Stored data entries:
____________________
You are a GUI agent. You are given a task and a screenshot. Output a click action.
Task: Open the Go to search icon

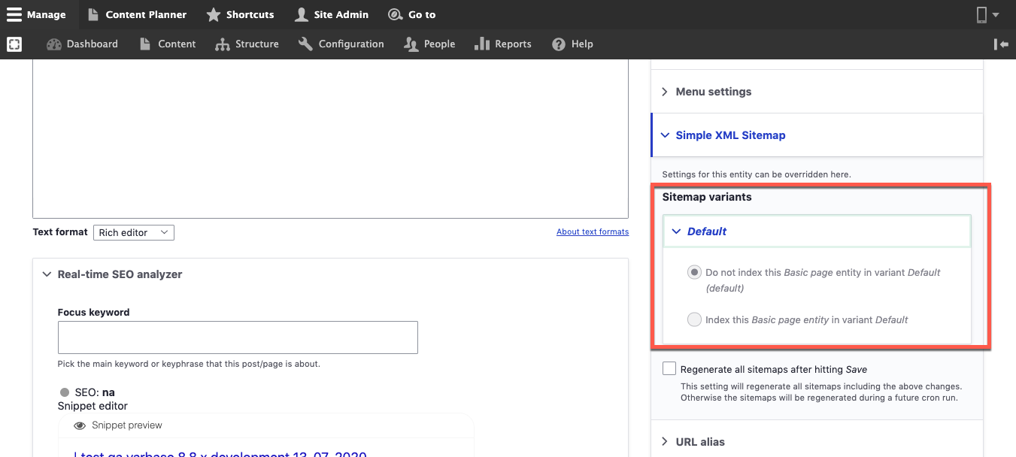tap(395, 14)
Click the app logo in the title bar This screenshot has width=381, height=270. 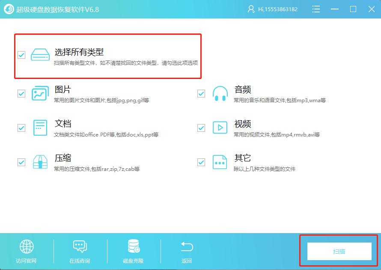8,9
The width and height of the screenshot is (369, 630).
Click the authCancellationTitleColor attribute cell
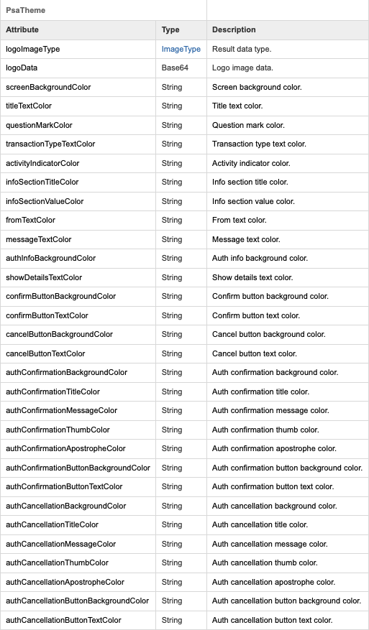coord(78,524)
____________________
Write out, word for word, the line containing "The width and" and each line after it to the end of the data, and nothing more. Drop the pictures.

The width and height of the screenshot is (369, 630).
Click the authCancellationTitleColor attribute cell
coord(78,524)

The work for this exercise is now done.